La cour d’appel de Besançon, dans un arrêt du 13 janvier 2026, annule un jugement du tribunal paritaire des baux ruraux de Dole pour irrégularité de la requête introductive d’instance. Un groupement agricole, estimant être titulaire d’un bail verbal sur une parcelle, avait saisi le tribunal par une requête qualifiée de référé. Le propriétaire contestait la validité de cette saisine devant la cour. La question de droit portait sur la qualification de la requête et la régularité de la saisine du premier juge. La solution retient que la requête était bien un référé, imposant une assignation, ce qui entraîne l’annulation du jugement.
I. La qualification erronée de la requête introductive d’instance
La cour interprète la requête du groupement comme une demande en référé, malgré les maladresses rédactionnelles. Elle relève que le groupement a indiqué formuler une requête en référé et a réitéré cette volonté dans l’exposé du litige. La cour estime que les motifs invoqués, comme l’accès empêché à la parcelle, sont caractéristiques d’une procédure de référé. Cette interprétation stricte confirme que la qualification d’un acte dépend de son contenu et de l’intention des parties, au-delà des termes employés.
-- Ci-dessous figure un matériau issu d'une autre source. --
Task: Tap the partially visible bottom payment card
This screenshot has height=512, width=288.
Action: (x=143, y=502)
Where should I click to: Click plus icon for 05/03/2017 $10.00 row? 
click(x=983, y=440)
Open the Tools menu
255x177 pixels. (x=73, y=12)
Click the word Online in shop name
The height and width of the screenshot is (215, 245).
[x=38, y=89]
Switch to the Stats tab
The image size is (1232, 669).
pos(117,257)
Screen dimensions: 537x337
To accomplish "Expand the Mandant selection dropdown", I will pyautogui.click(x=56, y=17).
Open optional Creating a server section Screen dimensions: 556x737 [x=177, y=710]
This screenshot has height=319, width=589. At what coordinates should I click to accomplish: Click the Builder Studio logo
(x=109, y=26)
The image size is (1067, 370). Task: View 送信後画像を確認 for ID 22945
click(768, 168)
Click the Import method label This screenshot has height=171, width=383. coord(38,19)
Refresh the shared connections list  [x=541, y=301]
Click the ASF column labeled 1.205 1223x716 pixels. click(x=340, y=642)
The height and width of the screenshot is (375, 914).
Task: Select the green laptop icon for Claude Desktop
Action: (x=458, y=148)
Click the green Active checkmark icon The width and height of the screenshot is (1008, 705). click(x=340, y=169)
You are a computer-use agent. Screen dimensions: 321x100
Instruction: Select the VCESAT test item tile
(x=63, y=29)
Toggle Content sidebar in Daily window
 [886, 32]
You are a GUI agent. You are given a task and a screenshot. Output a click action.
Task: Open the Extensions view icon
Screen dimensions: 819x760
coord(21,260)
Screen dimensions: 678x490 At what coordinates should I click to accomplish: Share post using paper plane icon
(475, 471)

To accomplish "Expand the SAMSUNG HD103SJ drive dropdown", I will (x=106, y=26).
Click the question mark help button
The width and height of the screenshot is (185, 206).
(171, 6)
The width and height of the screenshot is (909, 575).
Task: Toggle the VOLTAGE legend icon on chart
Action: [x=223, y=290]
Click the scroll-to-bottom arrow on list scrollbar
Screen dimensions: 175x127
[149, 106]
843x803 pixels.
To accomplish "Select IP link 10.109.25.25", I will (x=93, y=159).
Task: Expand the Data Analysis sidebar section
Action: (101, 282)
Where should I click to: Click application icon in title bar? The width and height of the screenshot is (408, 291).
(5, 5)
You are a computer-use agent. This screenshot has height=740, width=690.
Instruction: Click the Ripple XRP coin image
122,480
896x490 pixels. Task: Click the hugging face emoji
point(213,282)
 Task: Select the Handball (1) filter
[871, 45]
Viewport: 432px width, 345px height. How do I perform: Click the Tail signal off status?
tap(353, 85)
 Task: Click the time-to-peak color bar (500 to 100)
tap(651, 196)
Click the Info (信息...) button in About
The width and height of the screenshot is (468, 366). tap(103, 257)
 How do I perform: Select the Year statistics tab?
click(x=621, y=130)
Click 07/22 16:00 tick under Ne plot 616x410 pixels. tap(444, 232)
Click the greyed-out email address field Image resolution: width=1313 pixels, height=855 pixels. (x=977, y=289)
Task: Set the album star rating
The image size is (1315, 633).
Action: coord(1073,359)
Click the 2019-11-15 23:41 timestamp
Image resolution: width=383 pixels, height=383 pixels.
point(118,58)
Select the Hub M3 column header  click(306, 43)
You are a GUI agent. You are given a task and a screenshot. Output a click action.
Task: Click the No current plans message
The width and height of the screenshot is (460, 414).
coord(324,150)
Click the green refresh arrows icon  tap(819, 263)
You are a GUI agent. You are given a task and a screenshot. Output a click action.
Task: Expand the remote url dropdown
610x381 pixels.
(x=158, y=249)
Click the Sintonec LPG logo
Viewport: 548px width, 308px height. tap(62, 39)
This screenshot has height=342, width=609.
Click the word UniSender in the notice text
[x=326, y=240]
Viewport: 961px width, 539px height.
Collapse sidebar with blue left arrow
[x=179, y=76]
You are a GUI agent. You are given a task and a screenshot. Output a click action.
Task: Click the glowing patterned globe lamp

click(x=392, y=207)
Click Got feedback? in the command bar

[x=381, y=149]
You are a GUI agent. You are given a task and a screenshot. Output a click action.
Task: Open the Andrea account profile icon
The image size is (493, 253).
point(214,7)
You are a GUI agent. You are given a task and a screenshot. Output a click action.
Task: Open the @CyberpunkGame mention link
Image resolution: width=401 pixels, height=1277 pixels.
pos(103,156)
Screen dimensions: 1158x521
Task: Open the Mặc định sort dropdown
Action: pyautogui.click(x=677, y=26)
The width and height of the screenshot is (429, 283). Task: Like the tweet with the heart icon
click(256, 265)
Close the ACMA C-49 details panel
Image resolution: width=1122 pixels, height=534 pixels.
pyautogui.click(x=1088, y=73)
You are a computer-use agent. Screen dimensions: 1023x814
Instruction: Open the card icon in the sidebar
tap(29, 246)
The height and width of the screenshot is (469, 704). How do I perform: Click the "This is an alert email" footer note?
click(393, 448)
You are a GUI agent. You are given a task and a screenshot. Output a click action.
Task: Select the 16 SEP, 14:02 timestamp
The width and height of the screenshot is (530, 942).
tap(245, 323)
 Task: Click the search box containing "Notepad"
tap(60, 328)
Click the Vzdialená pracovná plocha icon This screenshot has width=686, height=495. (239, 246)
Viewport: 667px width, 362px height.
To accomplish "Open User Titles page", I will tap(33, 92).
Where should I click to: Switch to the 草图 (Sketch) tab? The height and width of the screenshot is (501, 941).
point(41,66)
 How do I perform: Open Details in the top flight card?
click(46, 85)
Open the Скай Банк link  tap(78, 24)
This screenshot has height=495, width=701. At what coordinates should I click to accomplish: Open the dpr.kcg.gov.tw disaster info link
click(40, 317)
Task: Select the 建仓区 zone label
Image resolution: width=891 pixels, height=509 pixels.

II. Les conséquences de l’irrégularité sur la procédure
La cour annule la requête introductive d’instance et le jugement déféré, faute de saisine valable par assignation. Elle écarte la demande subsidiaire d’évocation du fond, car l’annulation prive l’appel de tout effet dévolutif. Cette solution rappelle le caractère d’ordre public des règles de saisine des juridictions. La portée de l’arrêt est de sanctionner rigoureusement toute méprise procédurale, même en présence de parties profanes, pour garantir la sécurité juridique et le respect des formes.